Copyleft Licensing Should Permit Commercial Use
In the past, I have written on the effects of the information revolution. The democratisation of information is a trend I view positively, and I hope we will begin to see a proliferation of free (as in speech, not in beer) content. However, I think this is being somewhat stunted by the number of people who opt to use non-commercial copyleft licences.
You may find this odd, but when you ban all commercial uses of your work, you effectively ban the following people from using it:
- A smalltime blogger who relies on advertising income
- An organisation distributing copylefted works on digital media, and charging for the cost of burning the CDs, etc.
- The list goes on and on...
I won't go into the details, but obviously drawing a line between exploitation and legal commercial use is very difficult. The result is that most, if not all, non-commercial licences simply ban all commercial uses, to the detriment of legitimate users who we might not consider commercial, but are considered commercial by the law.
I found a very interesting screed explaining why if you want to copyleft your work, it is imperative that you choose a sharealike licence instead of a non-commercial licence. Sharealike licences force downstream users to use the same free licence for their derivative works that rely on your work. In other words, if they take your photo, fine - but they have to licence their work with the same licence as your photo.

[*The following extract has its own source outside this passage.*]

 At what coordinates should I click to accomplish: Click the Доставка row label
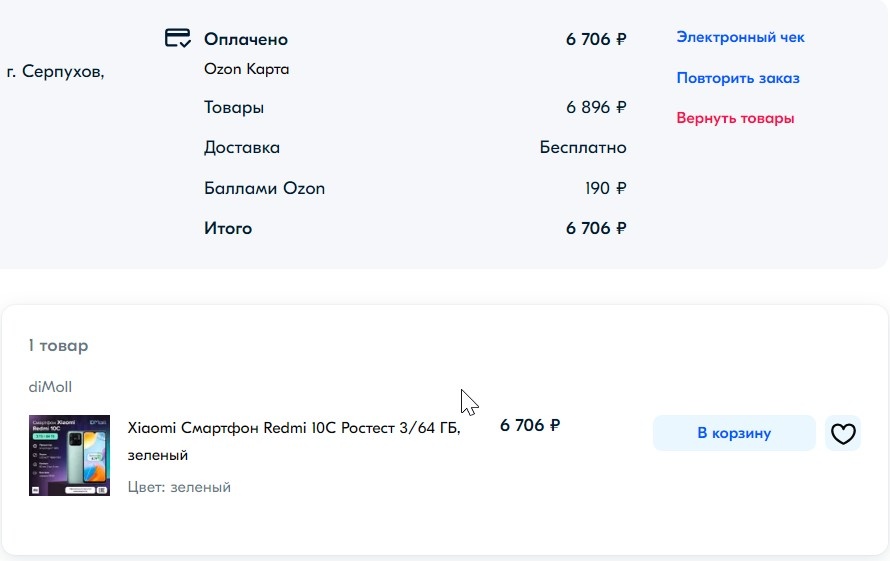[242, 148]
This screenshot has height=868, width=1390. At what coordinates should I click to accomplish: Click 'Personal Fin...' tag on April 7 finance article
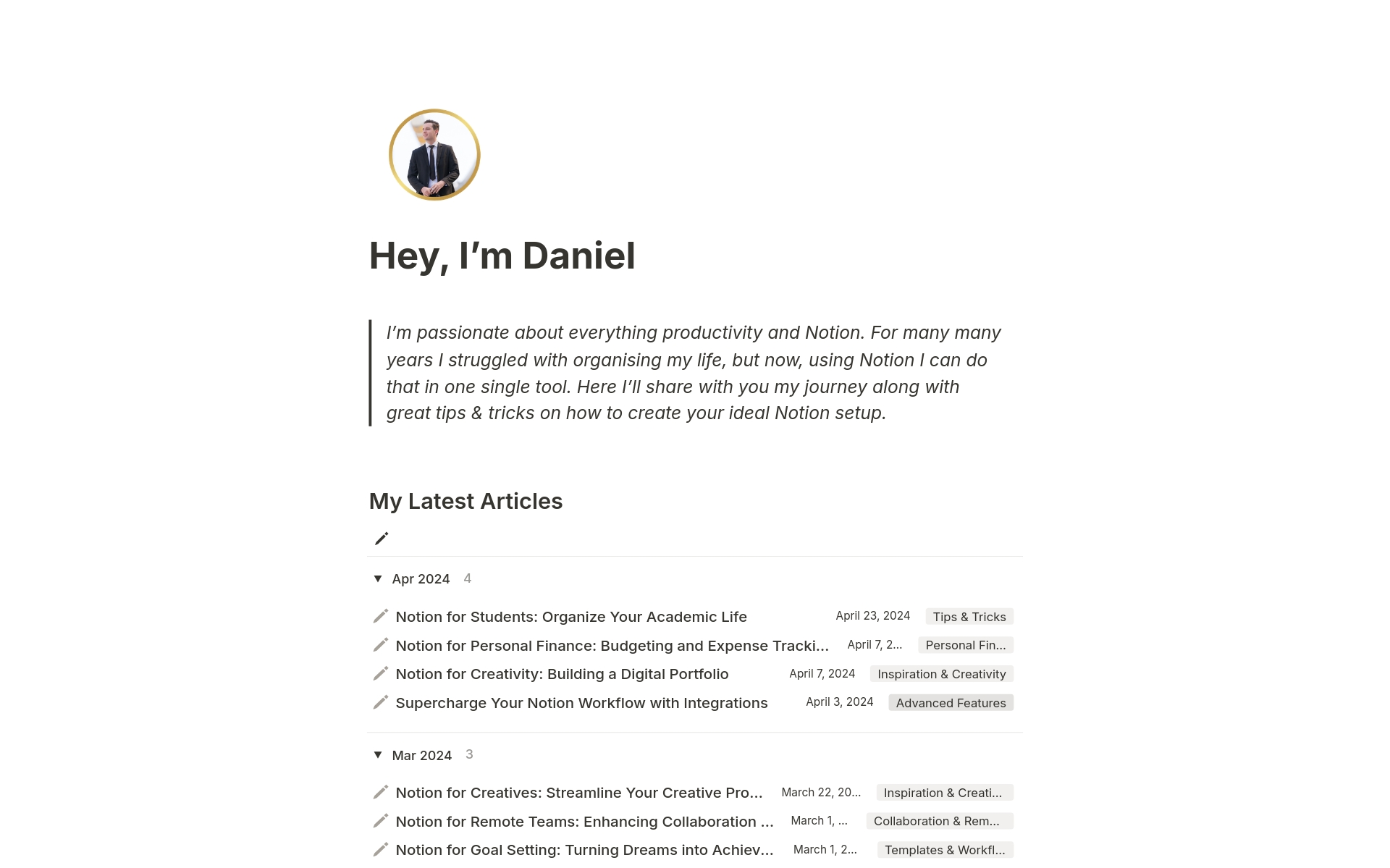coord(965,645)
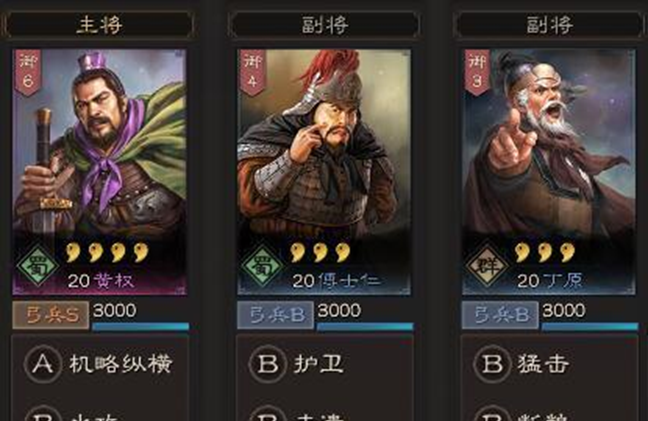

As a result, exploitation is much more difficult, but people with legitimate uses should have no problem using the content. It's win-win, except for the big faceless profit-seeking corporation.
Several Malaysian bloggers, like Jeff Ooi and __earth, license their work under the Creative Commons Attribution Non-commercial Share Alike licence. This means their work cannot be used by Wikipedia, etc. If you don't understand why, a real example here: if a company wants to distribute DVDs of Wikipedia and charge for it, it can only do it with a licence that permits commercial usage. However, this is surely a legitimate use!
The problem is so apparent that __earth himself uploads images of his choice to Wikipedia using other copyleft licences that allow commercial use, like the Creative Commons Attribution Share Alike licence. Hopefully more people will soon realise that if you want to set your information free, you can't do it in half-measures.
(If you're wondering why I don't license my works under a copyleft licence, it's because I don't believe there's information worth redistributing in them. Seriously. They're all opinion pieces.)